His other works include Uncertain Greatness: Henry Kissinger and American Foreign Policy, Haig: The General’s Progress, The Devil’s Butcher Shop: The New Mexico Prison Uprising, and The Reader’s Companion to the American Presidency.

He has been a Guggenheim Fellow, a Fellow of the Society of American Historians and the National Endowment for the Humanities, and a Lannan Foundation Literary Fellow. Among numerous honors, he has twice won the Investigative Reporters and Editors’ National Award for Distinguished Investigative Journalism, including its Medal for “the finest investigative reporting across all media nationwide.”

Born and raised in the Midwest, he holds a Ph.D. in Government from Harvard, served in the United States Foreign Service, on the White House Staff, and on the Senior Staff of the National Security Council under Presidents Lyndon Johnson and Richard Nixon, until resigning over the invasion of Cambodia. One of National Security Advisor Henry Kissinger’s two-person Special Projects Staff, he was intimately involved in the first highly secret peace negotiations with North Vietnam to secure a U.S. withdrawal and end to the war in Southeast Asia prior to the Cambodian invasion in 1970.

After leaving the White House, he was a senior legislative aide in the U.S. Senate 1970-72 and Director of Humanitarian Policy Studies 1972-74 for the Carnegie Endowment for International Peace, where he co-authored two news-making Carnegie books, Passing By on the genocide in Burundi and Rwanda, and Disaster in the Desert on the failures of international relief programs.

He has taught at Harvard, the City University of New York, the University of New Mexico, and the University of Washington, lectured internationally, and was a Ford Foundation Fellow at the British Museum, a Fellow of the Russian Research Center at Harvard, and for an academic year an Exchange Scholar at Moscow State University in the then-USSR, where he was the first American to study at an Institute of the Academy of Sciences.

A Contributing Editor to The New Republic 1975-1987, he has also written for Harper’s, The New York Times, The New York Times Magazine and Book Review, The Los Angeles Times, The Columbia Journalism Review, and was a Contributing Editor to the Book Review and Op-Ed of The Globe and Mail of Canada 2001-14. Over the 1990’s, he was Host and Producer of a weekly public affairs program and numerous specials for public television in Albuquerque, and was elected to national boards of Common Cause, OXFAM, and the National Council for International Visitors.

His Strategic Demands of the Twenty-First Century: New Vision for a New World, co-authored with Steven Schmidt, was published by the Green Institute in 2005. The 2006 documentary on US policy in Africa, Guns, Greed and Genocide, in which he was Co-Producer, was an award-winner at the 2007 Cannes Film Festival.
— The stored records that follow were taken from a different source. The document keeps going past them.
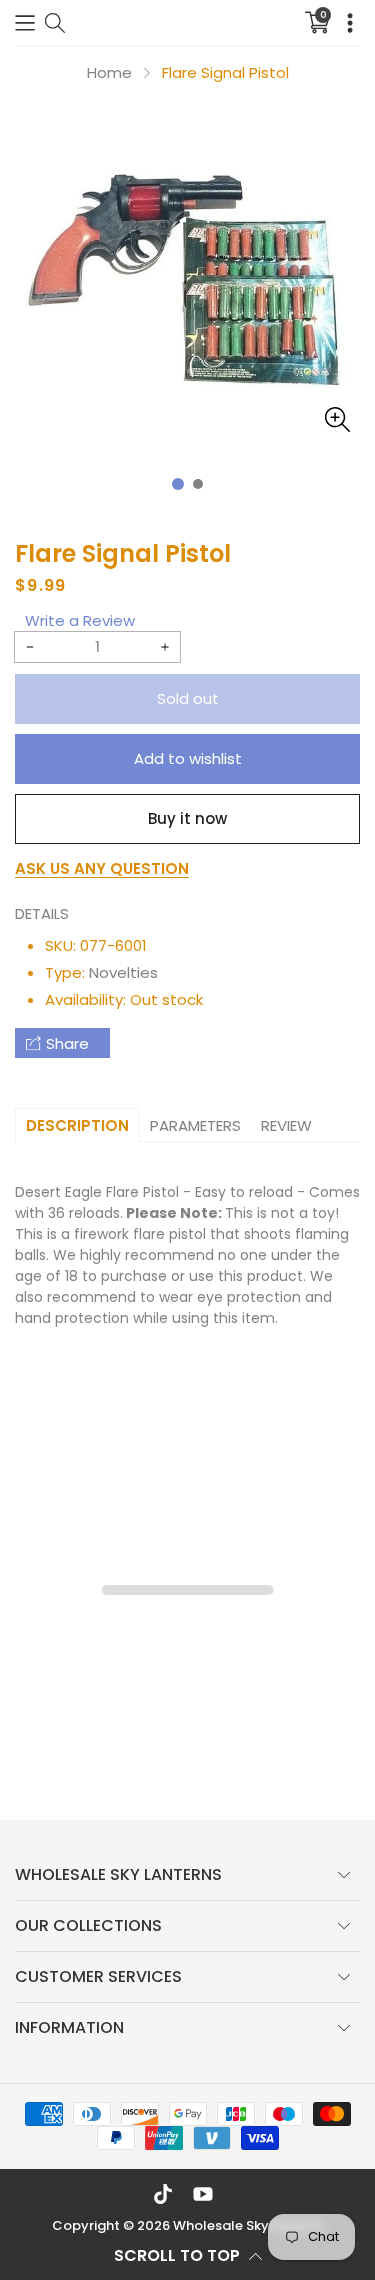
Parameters (195, 1125)
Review (286, 1125)
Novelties (123, 972)
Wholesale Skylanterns (248, 2225)
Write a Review (80, 620)
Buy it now (187, 818)
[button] (25, 22)
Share (67, 1043)
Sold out (188, 698)
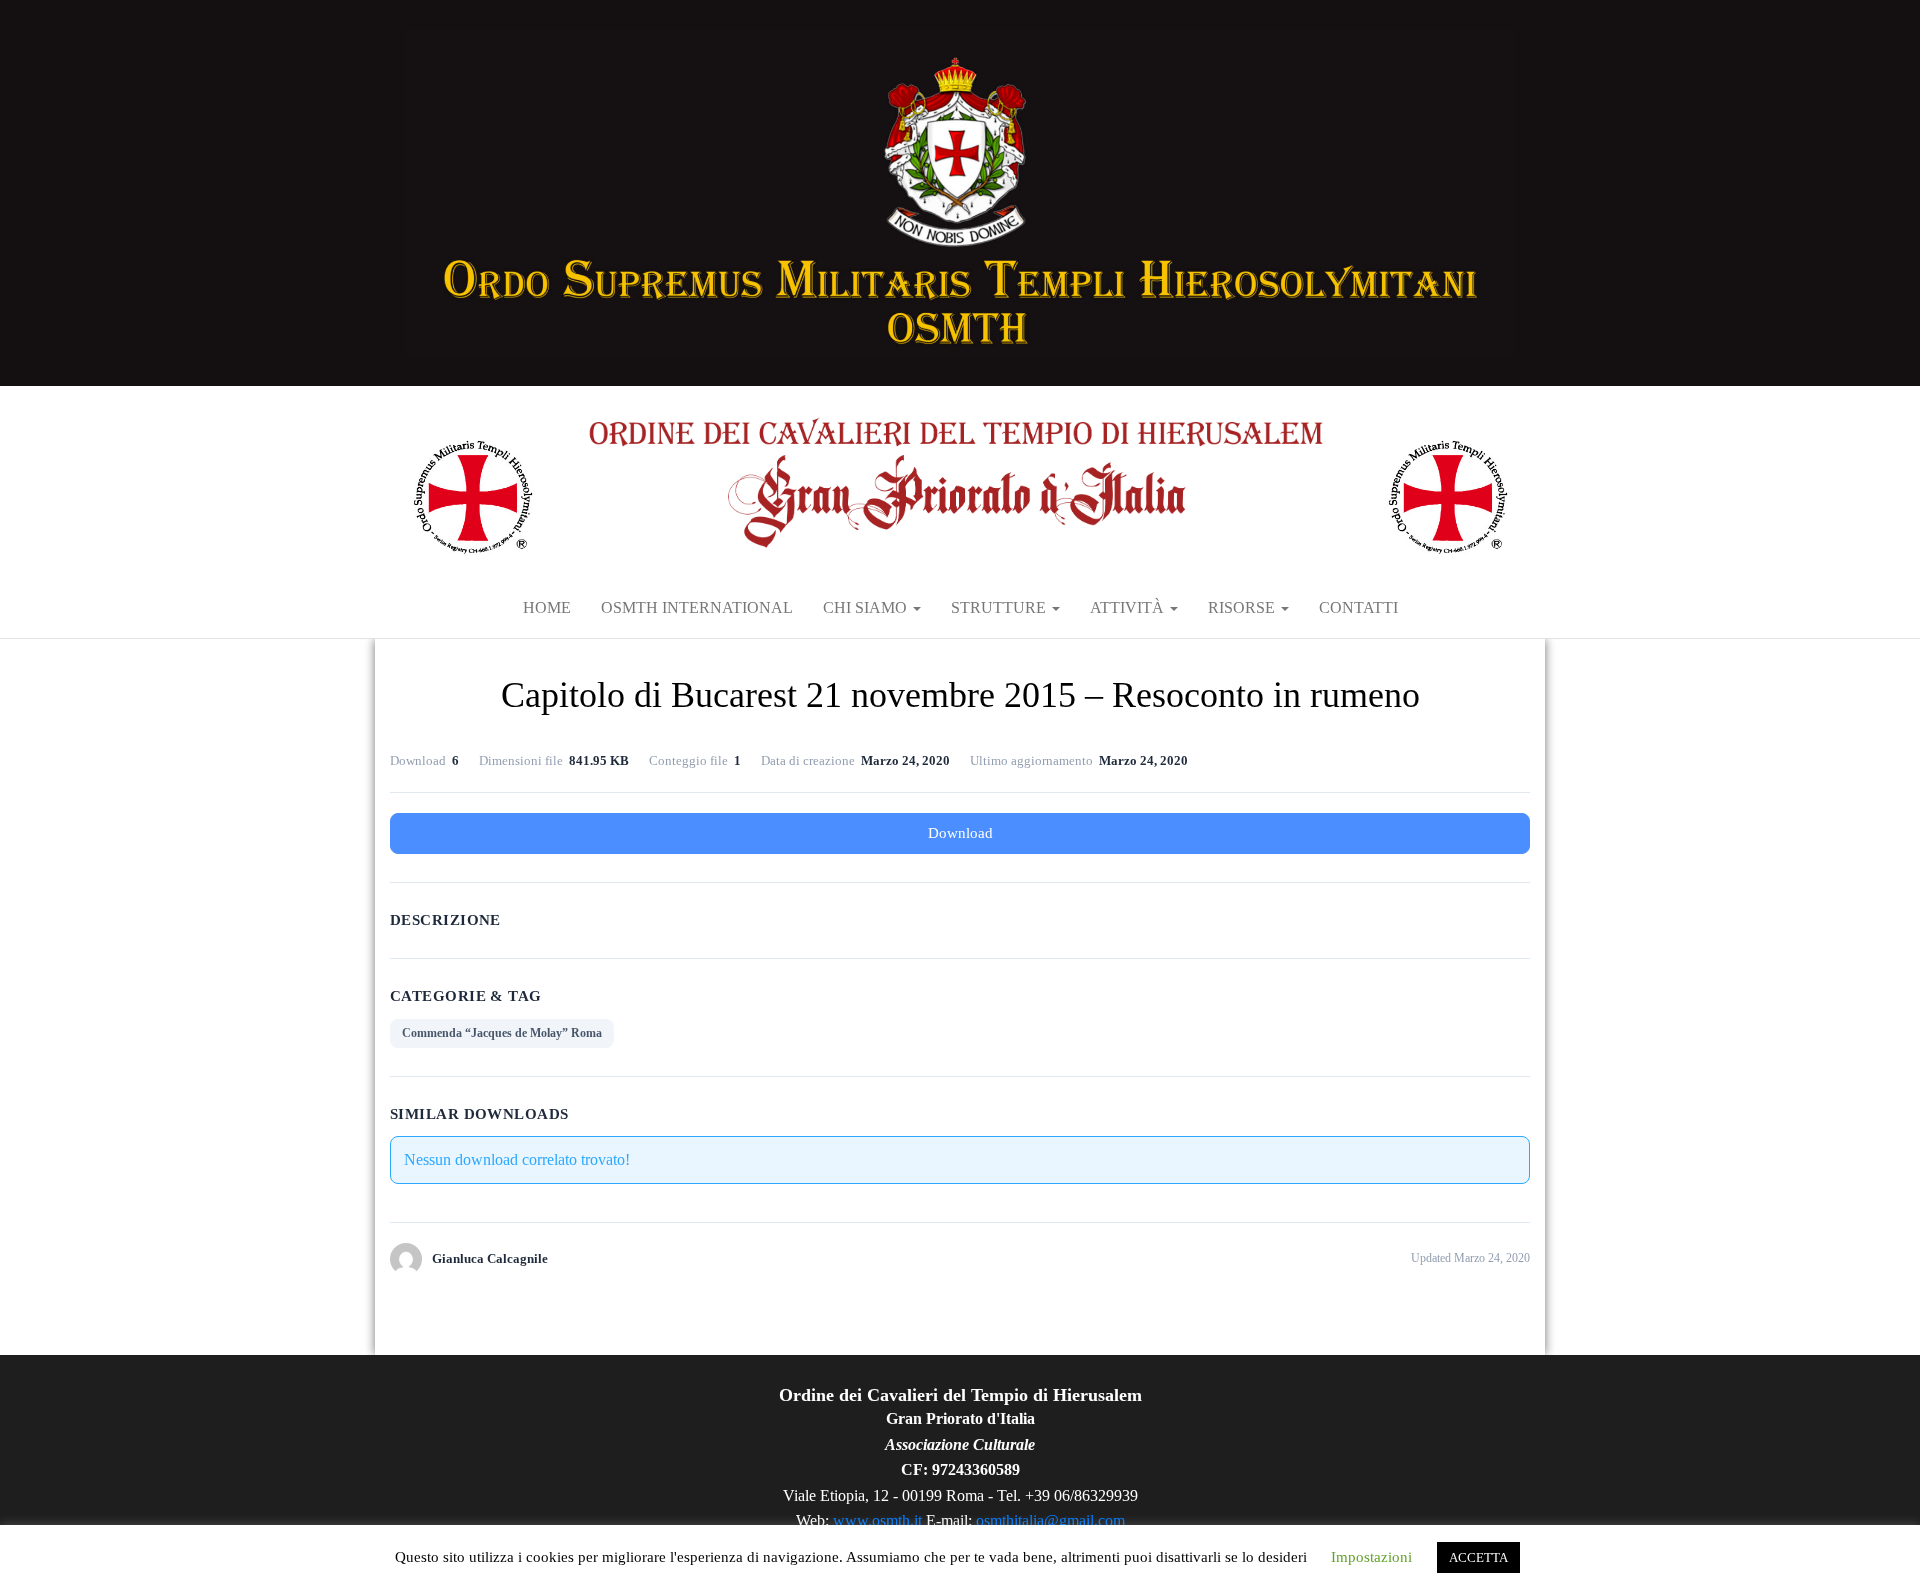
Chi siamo (867, 607)
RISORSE (1243, 607)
His 2008 profiles of Defense Secretaries Donald Rumsfeld and Robert Gates for TomDispatch.com and Times of Asia gained worldwide attention. In 2009 the New York Times chose him as one of five distinguished American historians to write the paper’s 100 Days Blog, setting the Obama Administration in the perspective of earlier presidencies.

He lives on San Juan Island in Washington state.